OpenAI Academy Now Has Three Structured Courses to Take Your Team from AI Basics to Agent Workflows
OpenAI has launched three workplace learning courses on OpenAI Academy, creating a connected pathway from AI fundamentals through to directing agent-assisted workflows.
OpenAI has added three structured, certificate-bearing courses to OpenAI Academy: AI Foundations, Applied AI Foundations, and Agents and Workflows. Together, they form a deliberate learning pathway designed for enterprise teams, taking people from first principles all the way through to running and refining agent-assisted workflows.
This matters because most workplace AI adoption stalls somewhere between “people have access to the tool” and “people use it consistently and well.” These courses are OpenAI’s attempt to close that gap systematically.
What the three courses actually cover
The courses are sequential, and that sequencing is intentional.
AI Foundations is the starting point. It covers how to prompt effectively, how to give AI the right context, how to review outputs critically, and how to use AI responsibly. The practical focus is on everyday tasks: drafting, summarising, planning, meeting prep. This is the course for someone who has opened ChatGPT a handful of times but hasn’t yet developed a consistent approach.
Applied AI Foundations moves from individual tasks to repeatable processes. Learners work through how to turn a prompt that works once into a structured workflow that works reliably. That involves breaking work into steps, identifying where AI can help at each stage, building in review points, and thinking about the right balance of quality, speed, and cost. The output is a workflow plan, not just a better prompt.
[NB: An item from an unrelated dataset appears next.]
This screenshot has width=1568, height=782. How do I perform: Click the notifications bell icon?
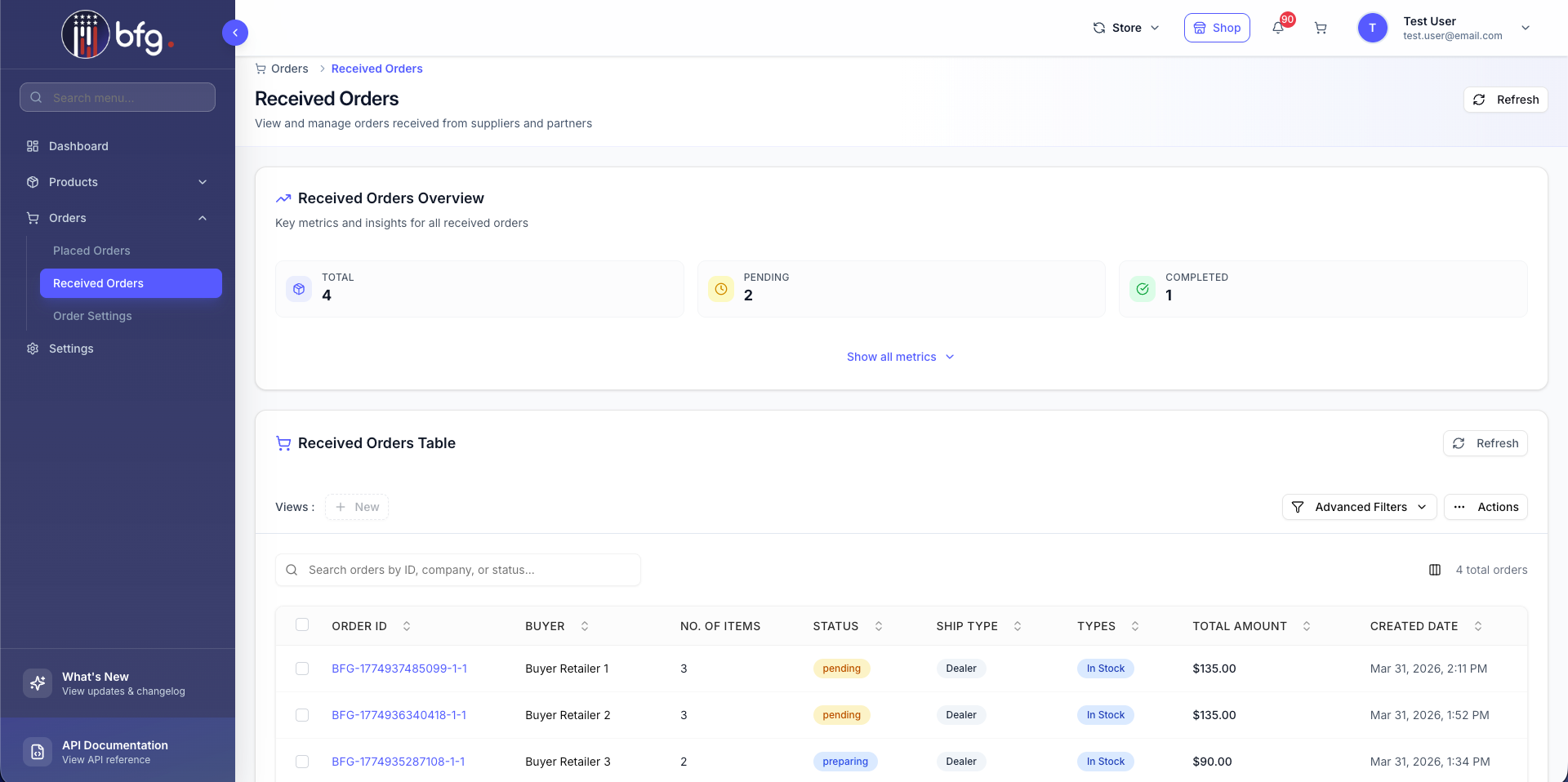click(x=1278, y=29)
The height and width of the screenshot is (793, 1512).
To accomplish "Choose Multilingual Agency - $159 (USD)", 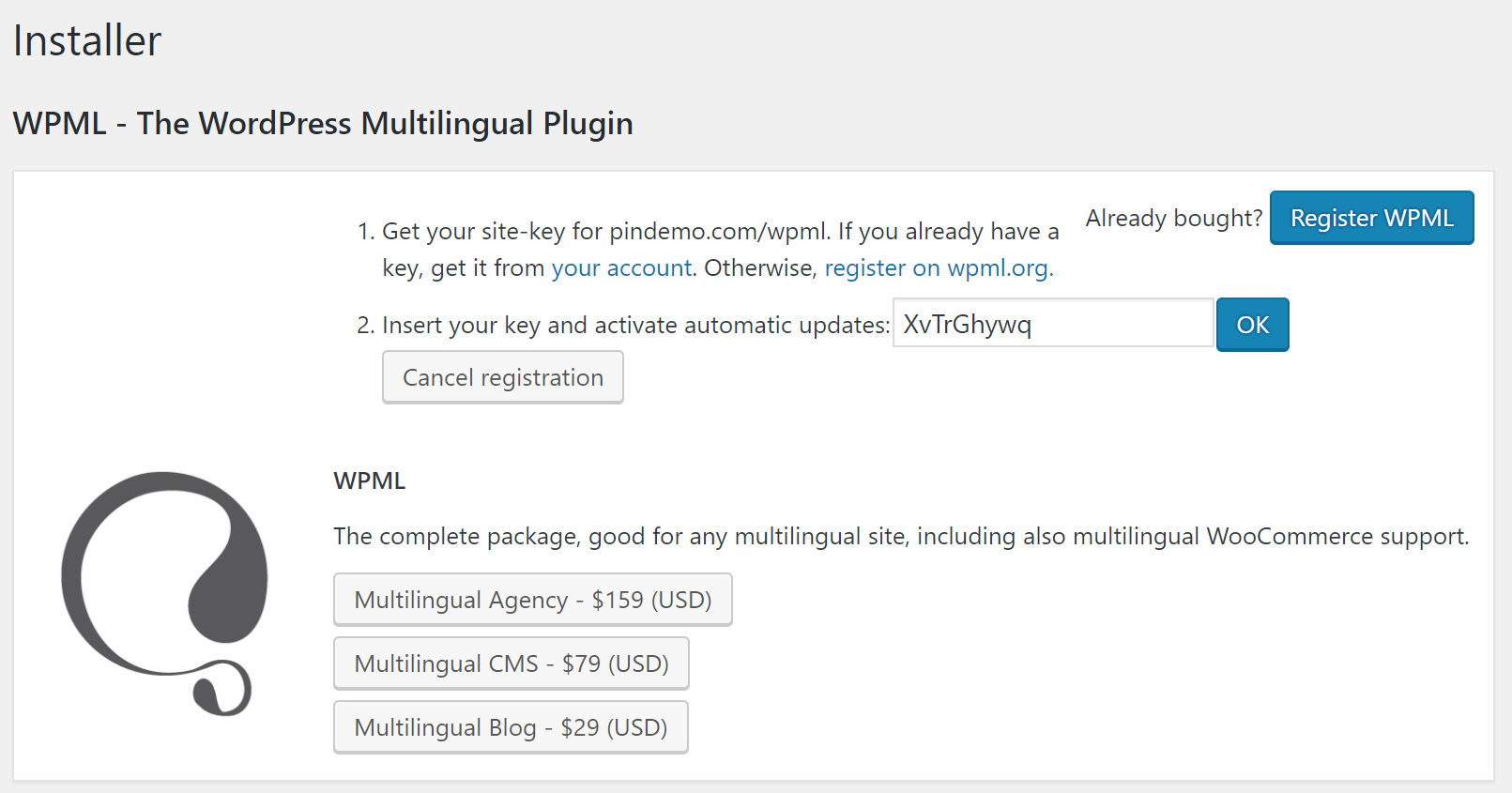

Agents and Workflows is where things get more sophisticated. It teaches people how to direct agent-assisted work: providing context upfront, defining the outputs and boundaries you expect, reviewing drafts, improving the workflow over time, and knowing where human judgment needs to stay in the loop. Learners finish having practiced running and refining a reusable workflow they can apply to future work.
Each course ends with a certificate of completion that learners can share with their teams and networks.
Why the connected pathway matters
A lot of AI training exists in fragments. A one-hour workshop here, a YouTube tutorial there, a vendor webinar that assumes too much or too little. The result is that even in organisations where plenty of people have done some AI learning, there’s no common foundation to build on.
These three courses are designed to create that common foundation. The curriculum was built by the teams at OpenAI working across research, product, safety, and deployment, and it’s intended to evolve alongside OpenAI’s own models and products. That means organisations can reference it as a durable, consistent standard rather than something that goes stale.
The progression is also practical in a way that matters for teams. Someone who has completed AI Foundations and Applied AI Foundations can have a genuinely useful conversation with a colleague who has done the same. They share vocabulary, mental models, and a common understanding of where human review belongs in the process. That’s harder to achieve with ad hoc learning.
What this means for your organisation
If you’re responsible for AI adoption, L&D, or team capability, here’s the direct implication: OpenAI has done a significant amount of the curriculum design work for you.
The courses fit naturally into employee onboarding, broader AI adoption programmes, or as a structured foundation for teams that have been using AI informally and want to formalise their approach. A deployment guide is available to help organisations make the courses broadly available, engage executive sponsors, and coordinate rollout communications.
Organisations already running pilots with these courses include Walmart, Lowe’s, Deloitte, BCG, Accenture, and the State of Delaware. Accenture’s Chief AI and Data Officer, Dr. Lan Guan, put it plainly: “Scaling AI adoption is not just about giving people access to technology. It requires the learning systems, confidence, and new ways of working that help people apply AI every day.”
That framing is useful. Access to tools and knowing how to use tools in context are different problems. These courses are aimed squarely at the second one.
Partners including BCG, Accenture, and BBVA are already working with OpenAI to build practical AI skills across their workforces. BBVA’s Head of Global AI Adoption, Elena Alfaro, noted that the Academy “helps professionals build practical AI skills and better understand how to apply these technologies in their everyday work.” The involvement of Coursera, ETS, and Credly by Pearson also means the learning design and certification standards have been subject to external scrutiny, which gives the certificates more credibility as portable evidence of skill development.
The broader picture
These courses represent the next phase of OpenAI Academy, which launched in March 2025 as a free educational platform. The Academy’s ambition is to certify 10 million Americans by 2030, and the structured course pathway is clearly a vehicle for getting there at scale.
More practically for organisations: OpenAI has said the curriculum will continue to evolve as models and products develop. That’s a reasonable commitment given how quickly the underlying technology changes, and it means the learning pathway should remain relevant rather than reflecting last year’s capabilities.
Plans are in place for expanded reporting features, new learning paths tailored to specific roles and use cases, and ongoing updates to the course content. For teams looking to build something durable rather than just tick a training box, that matters.
The courses are free and available now at academy.openai.com.